Le “Human provenance project”  vise à déterminer la nationalité d’une personne grâce à son ADN, mais aussi, ce que ne disaient pas les précédents articles, grâce aux isotopes présents dans les tissus. Les chercheurs interrogés, dont les réactions sont rassemblées sur cette page, sont unanimes : scientifiquement le projet ne tient pas la route.

  • ADN : “Les gènes ne respectent pas les frontières”

Selon les documents qui sont en possession de Science, les tests se concentreraient sur l’ADN mitochondrial, sur le chromosome Y et sur une forme de variation génétique appelée SNP. Pour Alec Jeffreys, spécialiste des empreintes génétiques à l’université de Leicester, ces tests sont scientifiquement invalides.

“Les recherches nécessaires pour déterminer [la correspondance] entre une structure génétique et un groupe ethnique n’ont simplement pas été faites. Même si cela marchait – j’en doute – assigner une personne à une population donnée ne donne pas la nationalité. Les gens bougent ! Le projet entier est naïf et scientifiquement défectueux (’flawed’, en anglais dans le texte original)“.

Une autre limite est pointée par le généticien des populations David Balfding :

“Les gènes ne respectent pas les frontières, les citoyens légitimes étant des migrants ou des descendants de migrants. Par ailleurs, de nombreuses frontières séparent les groupes ethniques.”  

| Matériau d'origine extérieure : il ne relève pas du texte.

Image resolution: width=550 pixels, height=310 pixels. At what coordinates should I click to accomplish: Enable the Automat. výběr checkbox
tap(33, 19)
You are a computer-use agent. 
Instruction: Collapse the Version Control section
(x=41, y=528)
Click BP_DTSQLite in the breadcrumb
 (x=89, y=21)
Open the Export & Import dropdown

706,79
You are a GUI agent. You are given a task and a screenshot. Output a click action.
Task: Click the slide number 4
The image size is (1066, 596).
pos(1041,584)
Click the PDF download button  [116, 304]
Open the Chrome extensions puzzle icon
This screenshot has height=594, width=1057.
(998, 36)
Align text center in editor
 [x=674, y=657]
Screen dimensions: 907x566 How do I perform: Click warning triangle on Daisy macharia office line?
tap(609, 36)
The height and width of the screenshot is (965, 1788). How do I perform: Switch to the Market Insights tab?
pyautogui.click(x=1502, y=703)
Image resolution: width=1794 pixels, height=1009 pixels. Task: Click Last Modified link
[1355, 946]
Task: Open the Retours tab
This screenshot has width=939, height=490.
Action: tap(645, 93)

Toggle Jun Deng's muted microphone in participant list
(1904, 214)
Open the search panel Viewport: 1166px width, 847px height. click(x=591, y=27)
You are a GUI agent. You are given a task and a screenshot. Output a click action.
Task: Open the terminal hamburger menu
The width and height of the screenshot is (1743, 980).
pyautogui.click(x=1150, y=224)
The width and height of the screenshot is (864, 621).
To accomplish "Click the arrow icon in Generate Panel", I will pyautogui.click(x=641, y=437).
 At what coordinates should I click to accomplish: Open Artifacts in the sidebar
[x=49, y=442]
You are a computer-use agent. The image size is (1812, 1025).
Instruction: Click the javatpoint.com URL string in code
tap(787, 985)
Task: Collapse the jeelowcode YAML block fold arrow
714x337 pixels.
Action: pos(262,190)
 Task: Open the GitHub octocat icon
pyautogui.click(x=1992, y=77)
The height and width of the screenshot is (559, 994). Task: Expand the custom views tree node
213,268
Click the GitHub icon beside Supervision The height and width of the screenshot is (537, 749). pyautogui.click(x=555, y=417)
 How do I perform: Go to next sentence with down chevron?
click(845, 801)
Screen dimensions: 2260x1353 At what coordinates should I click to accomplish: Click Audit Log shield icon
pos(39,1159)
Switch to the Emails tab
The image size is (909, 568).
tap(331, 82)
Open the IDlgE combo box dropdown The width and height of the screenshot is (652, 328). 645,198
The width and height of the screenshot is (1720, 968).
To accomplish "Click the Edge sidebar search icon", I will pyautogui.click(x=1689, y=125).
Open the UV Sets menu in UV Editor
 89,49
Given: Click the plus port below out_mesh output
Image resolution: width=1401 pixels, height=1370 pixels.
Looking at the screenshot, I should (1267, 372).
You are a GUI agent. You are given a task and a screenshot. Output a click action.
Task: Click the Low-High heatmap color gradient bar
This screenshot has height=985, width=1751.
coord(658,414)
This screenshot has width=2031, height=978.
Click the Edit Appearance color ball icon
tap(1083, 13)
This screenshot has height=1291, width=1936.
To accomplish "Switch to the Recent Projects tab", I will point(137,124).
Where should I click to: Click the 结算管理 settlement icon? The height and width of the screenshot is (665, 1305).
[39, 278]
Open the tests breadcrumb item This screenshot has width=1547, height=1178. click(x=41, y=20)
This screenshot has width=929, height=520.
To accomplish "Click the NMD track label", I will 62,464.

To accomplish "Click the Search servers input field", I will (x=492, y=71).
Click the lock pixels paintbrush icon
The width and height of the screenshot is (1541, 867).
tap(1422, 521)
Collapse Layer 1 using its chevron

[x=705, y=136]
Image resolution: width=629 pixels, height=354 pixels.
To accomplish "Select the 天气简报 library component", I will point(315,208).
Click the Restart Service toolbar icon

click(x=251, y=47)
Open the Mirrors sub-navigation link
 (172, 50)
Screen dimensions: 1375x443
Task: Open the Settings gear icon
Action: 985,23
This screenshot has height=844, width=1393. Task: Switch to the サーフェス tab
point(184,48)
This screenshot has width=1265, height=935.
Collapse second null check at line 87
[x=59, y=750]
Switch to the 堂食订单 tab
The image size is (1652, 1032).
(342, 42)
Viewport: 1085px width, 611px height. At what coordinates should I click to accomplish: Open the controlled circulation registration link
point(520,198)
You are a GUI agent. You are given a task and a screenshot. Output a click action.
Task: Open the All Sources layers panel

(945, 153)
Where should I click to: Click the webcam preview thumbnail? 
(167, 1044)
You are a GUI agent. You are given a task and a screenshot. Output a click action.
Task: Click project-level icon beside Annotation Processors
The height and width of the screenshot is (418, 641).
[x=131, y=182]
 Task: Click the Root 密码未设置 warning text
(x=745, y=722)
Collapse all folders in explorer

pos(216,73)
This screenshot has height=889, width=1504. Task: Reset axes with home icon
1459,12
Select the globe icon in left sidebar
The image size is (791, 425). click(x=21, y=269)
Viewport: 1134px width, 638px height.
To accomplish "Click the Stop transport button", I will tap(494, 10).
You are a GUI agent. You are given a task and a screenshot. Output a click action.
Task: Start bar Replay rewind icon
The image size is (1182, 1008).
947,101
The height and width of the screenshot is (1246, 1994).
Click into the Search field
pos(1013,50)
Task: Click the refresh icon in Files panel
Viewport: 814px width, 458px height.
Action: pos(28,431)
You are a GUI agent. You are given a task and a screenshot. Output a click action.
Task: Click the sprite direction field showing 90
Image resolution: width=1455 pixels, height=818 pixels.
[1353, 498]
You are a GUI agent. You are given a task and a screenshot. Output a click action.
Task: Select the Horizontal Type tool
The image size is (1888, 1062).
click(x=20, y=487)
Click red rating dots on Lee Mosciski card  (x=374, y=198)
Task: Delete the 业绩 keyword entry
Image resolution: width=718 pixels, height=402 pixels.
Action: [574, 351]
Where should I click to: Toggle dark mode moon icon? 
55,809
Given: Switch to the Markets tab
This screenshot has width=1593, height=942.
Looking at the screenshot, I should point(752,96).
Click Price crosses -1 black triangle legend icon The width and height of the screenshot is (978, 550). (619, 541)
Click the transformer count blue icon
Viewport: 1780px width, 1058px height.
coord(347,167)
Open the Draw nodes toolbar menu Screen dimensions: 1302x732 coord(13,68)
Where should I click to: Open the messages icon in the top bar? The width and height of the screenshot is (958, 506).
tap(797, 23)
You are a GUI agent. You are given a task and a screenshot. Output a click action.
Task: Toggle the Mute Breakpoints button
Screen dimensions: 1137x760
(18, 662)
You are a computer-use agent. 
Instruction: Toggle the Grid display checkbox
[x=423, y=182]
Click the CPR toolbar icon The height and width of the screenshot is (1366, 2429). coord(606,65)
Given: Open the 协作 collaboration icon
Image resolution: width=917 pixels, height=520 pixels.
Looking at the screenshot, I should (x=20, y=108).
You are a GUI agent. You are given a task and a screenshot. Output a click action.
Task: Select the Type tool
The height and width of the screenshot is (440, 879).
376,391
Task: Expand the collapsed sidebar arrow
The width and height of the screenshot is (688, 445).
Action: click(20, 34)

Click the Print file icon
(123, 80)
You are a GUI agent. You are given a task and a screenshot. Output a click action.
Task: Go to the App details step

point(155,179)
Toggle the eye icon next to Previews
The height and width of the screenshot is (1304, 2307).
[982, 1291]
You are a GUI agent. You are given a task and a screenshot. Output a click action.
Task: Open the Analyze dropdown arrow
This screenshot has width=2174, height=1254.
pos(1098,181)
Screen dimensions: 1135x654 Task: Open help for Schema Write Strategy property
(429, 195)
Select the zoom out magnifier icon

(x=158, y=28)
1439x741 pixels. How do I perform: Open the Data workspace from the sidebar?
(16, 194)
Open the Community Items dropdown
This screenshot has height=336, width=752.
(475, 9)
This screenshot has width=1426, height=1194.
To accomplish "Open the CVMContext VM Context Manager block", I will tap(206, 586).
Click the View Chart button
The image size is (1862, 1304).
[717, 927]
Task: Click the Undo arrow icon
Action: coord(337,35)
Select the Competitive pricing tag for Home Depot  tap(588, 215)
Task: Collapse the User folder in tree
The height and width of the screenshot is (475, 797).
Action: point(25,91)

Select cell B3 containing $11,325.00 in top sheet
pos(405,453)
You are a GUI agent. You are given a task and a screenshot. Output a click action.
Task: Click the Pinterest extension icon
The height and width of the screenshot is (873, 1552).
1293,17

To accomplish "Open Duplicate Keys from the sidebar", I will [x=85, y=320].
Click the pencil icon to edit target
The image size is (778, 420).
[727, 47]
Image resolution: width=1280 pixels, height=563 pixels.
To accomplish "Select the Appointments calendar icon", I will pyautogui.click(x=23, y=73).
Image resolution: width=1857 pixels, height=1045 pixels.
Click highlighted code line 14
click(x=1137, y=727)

  • Isotopes : Un centimètre de cheveux par mois de voyage

Le “Human provenance project” porterait aussi sur les analyses des ratios d’isotopes dans certains tissus humains. L’étude des concentrations de certains isotopes peut aider à déterminer l’environnement ou l’époque dans laquelle une personne a vécu. Mais, là aussi, la méthode est trop imprécise pour déterminer une origine, et a fortiori, une nationalité.

Même si les isotopes étudiés ne sont pas connus, “la référence aux ongles et aux cheveux suggère que les tests porteront sur les isotopes ‘légers’ comme l’hydrogène, l’oxygène, le carbone ou l’azote”, écrit Science. Ce qui ne convainc pas James Ehleringer de l’university de l’Utah.

“Les isotopes de l’hydrogène et de l’oxygène dans les cheveux révèlent la provenance géographique récente. En estimant que les cheveux poussent d’un centimètre par mois, un cheveu de dix centimètres a ‘enregistré’ les dix derniers mois de voyages de la personne.”